High-School Cheerleading Injuries Are Often Severe

Cheerleaders perform during a game
(Image credit: Aspen Photo/Shutterstock.com)

High school cheerleaders have an overall rate of injuries that is lower than that of most other high school sports, but the injuries that do occur among cheerleaders tend to be more severe, a new study suggests.

In the study of 22 high school sports, there were 17 sports that had higher injury rates than cheerleading, the researchers found. However, cheerleading ranked second, right behind gymnastics, among all sports in the study for the proportion of injuries that caused athletes to be benched for at least three weeks, they found.

"Although overall injury rates are relatively low, cheerleading injuries may be more severe when they do occur," the researchers, from the Colorado School of Public Health and the University of Colorado, wrote in their study, published today (Dec. 10) in the journal Pediatrics.

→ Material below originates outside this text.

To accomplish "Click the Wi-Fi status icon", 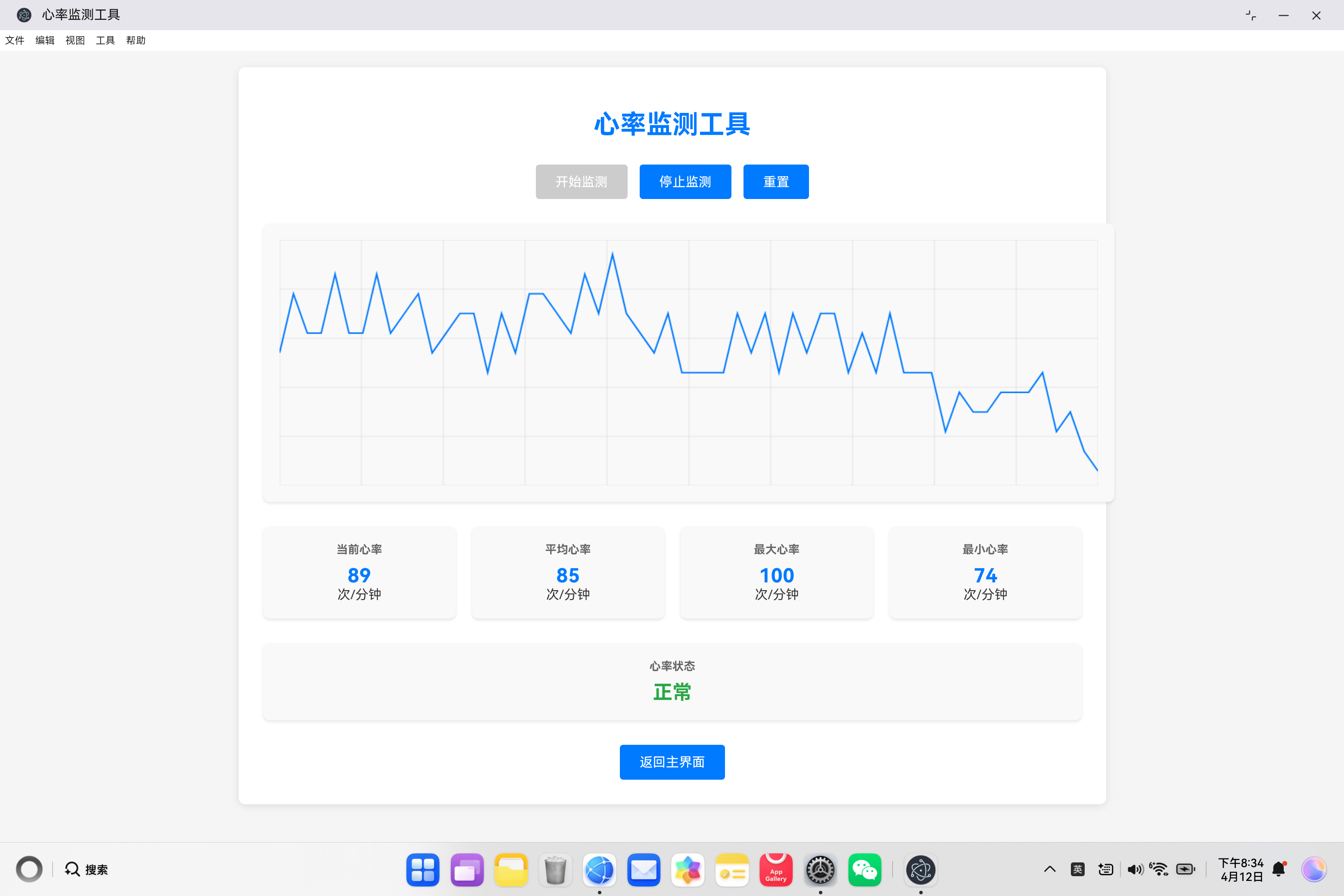I will point(1159,869).
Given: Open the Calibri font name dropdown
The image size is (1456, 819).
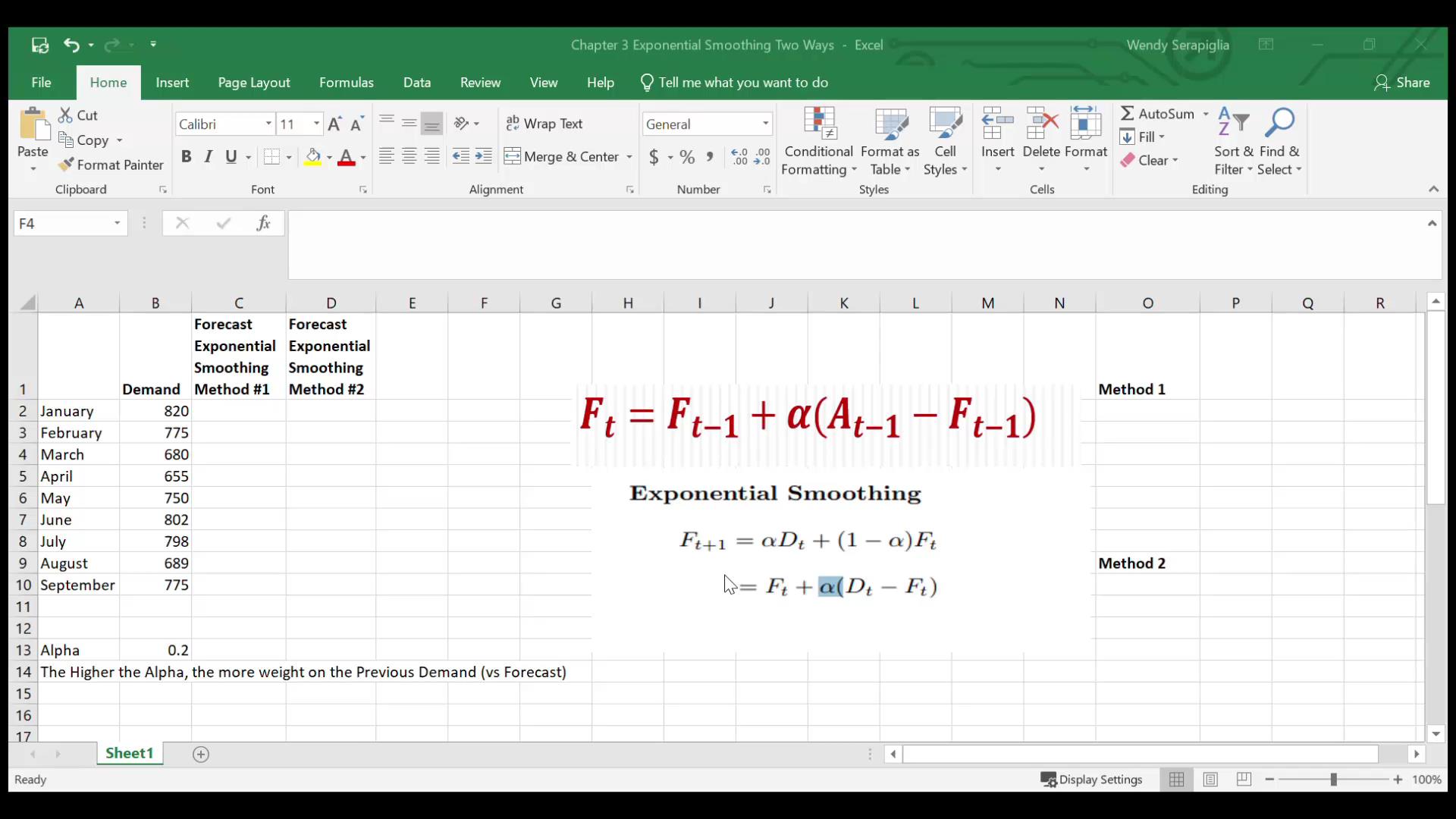Looking at the screenshot, I should pos(268,124).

In the study, the researchers examined data from a national high school sports injury surveillance system gathered between 2009 and 2014. They found that, of all of the injuries from cheerleading, concussions were the most common, constituting 31 percent of the injuries. [9 Weird Ways Kids Can Get Hurt]

Nearly 70 percent of cheerleaders' concussions occurred during stunts (such as when one cheerleader is lifted onto another's shoulders), whereas 16 percent occurred during pyramid formations and 9 percent occurred during tumbling. Most concussions that occurred during stunts and pyramid formations were caused by contact with another person — most commonly, getting elbowed by someone. Most concussions from tumbling resulted from bumping the head on the floor, the researchers said.

About 46 percent of all cheerleading injuries occurred in cheerleaders who were at the base of formations for stunts and pyramids, followed by 36 percent that occurred in fliers (those in the upper levels of the pyramid) and 10 percent that occurred in spotters.

Of all cheerleading injuries, about 34 percent resulted in cheerleaders returning to their sport in less than one week, and another 41 percent allowed them to return in one to three weeks. But about 11 percent of the injuries kept a cheerleader sidelined for three weeks or more, and about 5 percent ended either their season or their career. The type of injury that most commonly resulted in a time loss of three weeks or more was a concussion, the researchers said.

Evidence-based efforts to prevent injuries in cheerleaders should focus on specific activities that put cheerleaders at risk for severe injuries, the researchers recommended.